Надо сказать, что оба, и генерал и врач, прониклись взаимной симпатией. Профессор Зауэрбрух согласился возглавить «Шарите», а позже наш генерал иногда приезжал к нему с банкой икры и бутылкой московской водки, и они вели, с моей помощью, долгие дружеские беседы.

С эпидемиями довольно быстро было покончено. Теперь самой острой проблемой стала продовольственная. Как писала тогда жившая в Берлине писательница Ингеборг Древитц, «голод, голод и голод. В провинции забивают скот, и тысячи берлинцев устремляются туда, втискиваясь в пригородные поезда, влезая на крыши вагонов, но другие тысячи горожан так и не могут уехать».

И тогда на улицах и площадях города появились наши военно-полевые кухни, возле которых тут же выстраивались длинные очереди немцев. За бесплатным густым солдатским супом с ломтем хлеба в придачу. А маленьким детям нередко перепадали от наших солдат конфеты и печенье.

ЗАДАНИЕ: Перепишите без изменений фрагмент текста о послевоенном Берлине, начиная со слов «Надо сказать, что» и заканчивая словами «долгие дружеские беседы.».

ИСХОДНЫЕ МАТЕРИАЛЫ:
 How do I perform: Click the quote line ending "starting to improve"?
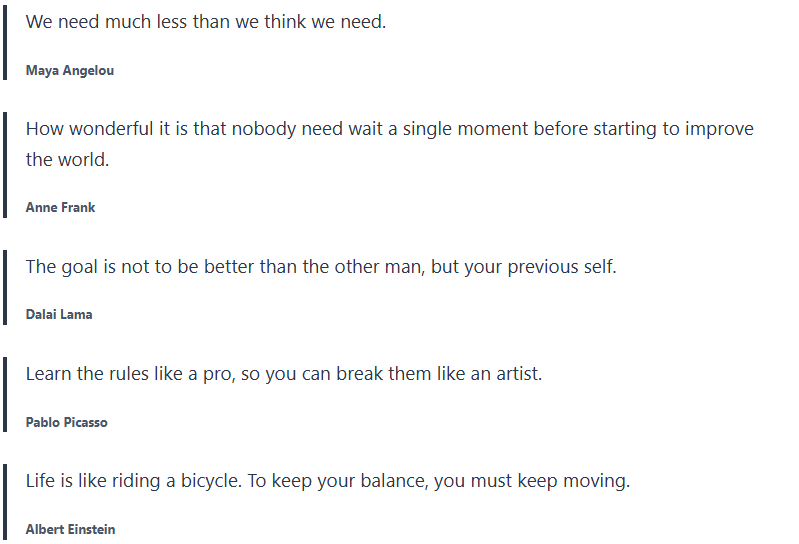tap(389, 129)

ВАШ ОТВЕТ:
Надо сказать, что оба, и генерал и врач, прониклись взаимной симпатией. Профессор Зауэрбрух согласился возглавить «Шарите», а позже наш генерал иногда приезжал к нему с банкой икры и бутылкой московской водки, и они вели, с моей помощью, долгие дружеские беседы.